Donald Trump speaking about how he was prepared to punch a protester, Kansas City, MO, March 12, 2016.Credit: AP
The Forward
Sarah Wildman

Donald Trump’s appearance at the upcoming AIPAC Policy Conference in Washington has at least one Jewish group planning to protest.

The group of professionals and clergy, which calls itself “Come Together Against Hate,” says that Trump and his hate speech have no place at the annual meeting of the American Israel Public Affairs Committee.

The American Israel Public Affairs Committee (AIPAC) policy conference at the Washington Convention Center in Washington, D.C., March 2, 2015.Credit: Bloomberg

“We are committed to saying that Donald Trump does not speak for us or represent us, and his values are not AIPAC’s values,” wrote Rabbis David Paskin of West Palm Beach Florida, and Jesse Olitzky of South Orange, New Jersey in announcing the action.

“They are not the values of the Jewish community.
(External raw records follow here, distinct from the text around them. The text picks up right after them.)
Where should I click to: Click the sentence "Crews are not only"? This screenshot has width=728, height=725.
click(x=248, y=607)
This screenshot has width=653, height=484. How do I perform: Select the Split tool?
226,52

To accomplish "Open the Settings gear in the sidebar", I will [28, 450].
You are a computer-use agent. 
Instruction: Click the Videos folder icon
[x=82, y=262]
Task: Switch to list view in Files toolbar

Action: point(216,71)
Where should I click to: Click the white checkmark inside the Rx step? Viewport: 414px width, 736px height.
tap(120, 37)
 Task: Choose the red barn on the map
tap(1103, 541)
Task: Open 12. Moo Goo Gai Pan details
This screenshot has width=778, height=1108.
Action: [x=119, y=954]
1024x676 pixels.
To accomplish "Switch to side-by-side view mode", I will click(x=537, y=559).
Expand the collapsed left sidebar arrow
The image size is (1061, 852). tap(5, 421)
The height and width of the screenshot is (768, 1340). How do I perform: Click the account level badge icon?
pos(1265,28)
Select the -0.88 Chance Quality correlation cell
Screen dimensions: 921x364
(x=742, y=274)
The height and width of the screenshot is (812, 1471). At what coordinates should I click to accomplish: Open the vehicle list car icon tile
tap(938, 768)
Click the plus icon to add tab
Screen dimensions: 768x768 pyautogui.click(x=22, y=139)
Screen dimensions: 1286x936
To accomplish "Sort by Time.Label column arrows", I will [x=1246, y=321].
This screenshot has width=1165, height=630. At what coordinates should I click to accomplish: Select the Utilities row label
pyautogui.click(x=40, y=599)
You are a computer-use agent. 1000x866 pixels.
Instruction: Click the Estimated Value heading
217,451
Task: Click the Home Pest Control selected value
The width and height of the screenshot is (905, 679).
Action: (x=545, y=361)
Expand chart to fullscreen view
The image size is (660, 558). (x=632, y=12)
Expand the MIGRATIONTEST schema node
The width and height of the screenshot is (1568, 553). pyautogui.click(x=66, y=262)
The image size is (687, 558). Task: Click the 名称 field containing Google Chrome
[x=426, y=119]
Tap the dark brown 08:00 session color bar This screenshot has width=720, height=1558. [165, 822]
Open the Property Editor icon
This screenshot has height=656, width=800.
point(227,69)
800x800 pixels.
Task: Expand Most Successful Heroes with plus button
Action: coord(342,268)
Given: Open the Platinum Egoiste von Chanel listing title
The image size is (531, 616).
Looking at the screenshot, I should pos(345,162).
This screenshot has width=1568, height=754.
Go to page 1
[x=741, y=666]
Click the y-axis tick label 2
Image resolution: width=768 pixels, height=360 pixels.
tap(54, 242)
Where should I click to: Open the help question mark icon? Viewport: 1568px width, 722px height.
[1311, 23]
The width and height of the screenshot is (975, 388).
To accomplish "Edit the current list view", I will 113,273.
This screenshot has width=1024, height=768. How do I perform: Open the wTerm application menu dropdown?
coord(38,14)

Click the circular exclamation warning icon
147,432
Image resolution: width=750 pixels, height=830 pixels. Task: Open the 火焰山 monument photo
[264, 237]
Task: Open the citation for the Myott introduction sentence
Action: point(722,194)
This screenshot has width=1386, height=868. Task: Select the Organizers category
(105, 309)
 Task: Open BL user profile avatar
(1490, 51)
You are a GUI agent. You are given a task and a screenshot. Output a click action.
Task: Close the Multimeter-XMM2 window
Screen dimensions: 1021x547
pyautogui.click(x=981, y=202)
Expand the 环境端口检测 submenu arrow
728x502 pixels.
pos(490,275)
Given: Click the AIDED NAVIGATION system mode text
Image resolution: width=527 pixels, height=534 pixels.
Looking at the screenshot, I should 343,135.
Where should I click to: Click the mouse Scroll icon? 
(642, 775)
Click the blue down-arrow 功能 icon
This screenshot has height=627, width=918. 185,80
They are not the values of our founders’ vision of an America where all citizens are ‘endowed by their Creator with certain unalienable rights.’”

The group, which has a growing growing Facebook presence, will distribute stickers and flyers at the conference, organizers said. They also plan a silent walk-out during Trump’s speech, planned for Monday evening (others, they say, will simply not attend); and a simultaneous group Torah teach-in.

The Reform movement also issued a statement this week that implied they may protest as well. “We will find an appropriate and powerful way to make our voices heard,” that statement read.

“Some people don’t want to go [hear Mr. Trump] and we respect that,” said Rabbi Paskin, “Others want the visuals of being in that room, standing up and silently leaving.

“We will all be gathering and learning Torah,” he explained. “We will be learning about Sinat Chinam, senseless hatred, and Derech Eretz (Common Decency).”

College student, Zach Reizes, from Ohio, wrote on Facebook that “AIPAC has put me in a moral bind that I cannot find a way out of.” He included a screenshot of an email he said was from AIPAC, which said anyone who disrupts the conference will be booted.

“If you choose to disrupt the program, understand that you will be removed, your conference credentials will be taken, and it will be the last AIPAC event you attend,” the email read.

AIPAC has disavowed that message. Spokesman Marshall Wittman told The Forward that the “email unfortunately went out in error and without authorization.”

“There is only one policy concerning disruptive behavior at Policy Conference – which has been our policy for the past four years – and it applies to all delegates whether students or non-students . That policy has been indicated on delegate badges this year and in past years, ‘AIPAC reserves the right to deny access to participants who behave in a manner AIPAC deems disruptive.’”

Reizes told The Forward he later got an apology: “An official at AIPAC whom I know and respect called me and expressed his apologies. He wanted to emphasize that the email was poorly worded and did not reflect how AIPAC feels about student protests.”

The rabbis behind Come Together Against Hate say their “goal is not to disrupt the conference.”

“Throughout his campaign Trump has made statements that have have been bigoted, racist, misogynistic, and Islamophobic – some could argue even statements that were anti-Semitic. So with that in mind, I think the Jewish community has a responsibility,” said Rabbi Olitzsky. “If we sit around and do nothing, even if we sit in silence, that shows complacency and that, by default, we agree with what he says. It is imperative to me as a communal leader, and to all Jews there who are going, that we stand up to his demagoguery.”

The AIPAC Policy Conference regularly invites presidential candidates from both parties to address the audience during election years.